Hypoxaemia and tissue hypoxia are also seen in many diseases and are common consequences of critical illness, arising due to perturbations in the pathway of convective (e.g. ventilatory insufficiency, anaemia and microcirculatory dysfunction) and diffusive (pulmonary or tissue oedema) oxygen delivery [1]. Phenotypic heterogeneity in critically ill patients makes this a challenging population in which to explore responses to hypoxia. Studying responses to hypobaric hypoxia in healthy individuals instead offers a possible paradigm through which mechanisms of pathophysiological importance can be scrutinised in the absence of confounding factors associated with patient characteristics, precipitating disease states or therapeutic intervention [1]. The physiological responses to hypobaric hypoxia are diverse and numerous, and their magnitude (just as for phenotypes such as exercise limitation) exhibits significant inter-individual variation to which genetic variation likely contributes substantially [2].

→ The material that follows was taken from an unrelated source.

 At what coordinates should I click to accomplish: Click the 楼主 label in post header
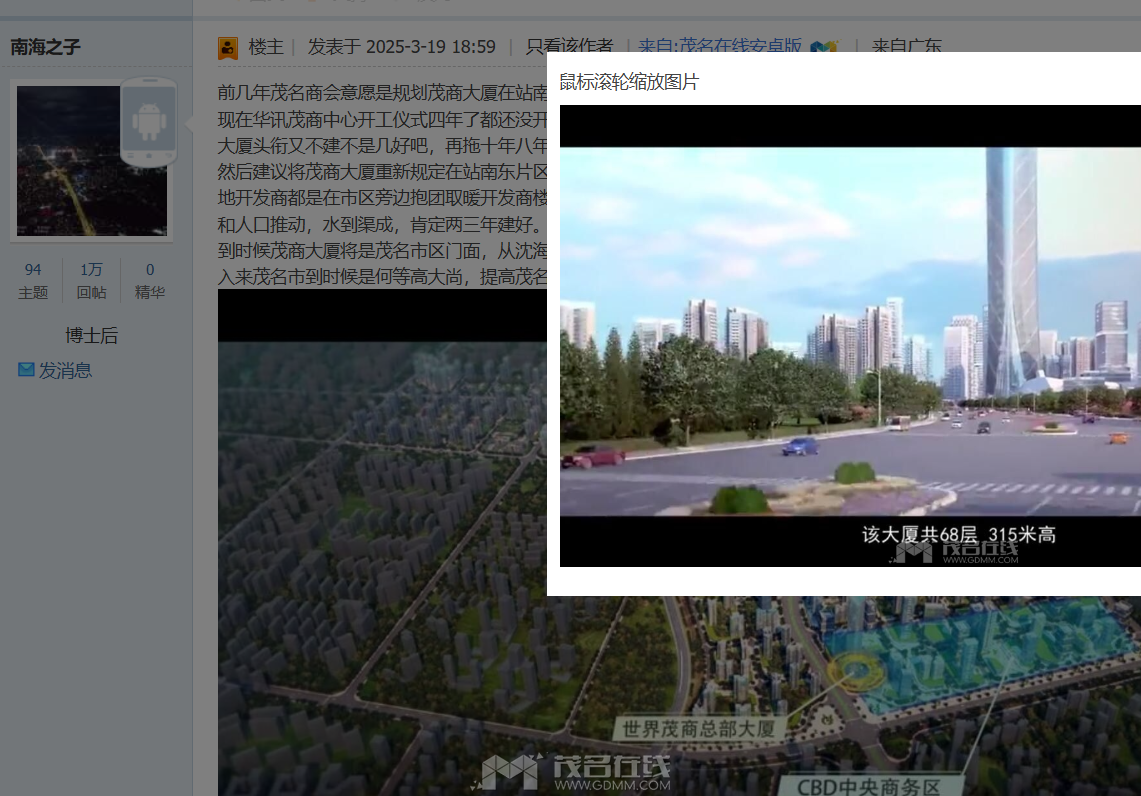(266, 47)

Research into human physiology at high altitude includes studies of acclimatisation (i.e. the beneficial, time-dependent processes that occur in lowlanders in response to lower partial pressures of inspired oxygen) and of adaptation (i.e. the acquisition of physiological traits resulting from natural selection following sustained habitation at altitude over many generations [3]). Sizeable, permanent, indigenous human populations have become established over thousands of years in high-altitude regions (>2500 m) in the Ethiopian Highlands, the Andes and the Tibetan Plateau [4]. Populations in these regions have undergone natural selection, resulting in the appearance of physiological traits that quantifiably enhance oxygen delivery, thereby offsetting the challenging environmental stresses to which these populations are exposed [5]. A growing number of studies have sought to identify the genetic basis of high-altitude adaptation [616] and collectively suggest that this adaptation has occurred through the alteration of multiple molecular mechanisms that regulate not only oxygen delivery but also oxygen utilisation by cellular metabolism.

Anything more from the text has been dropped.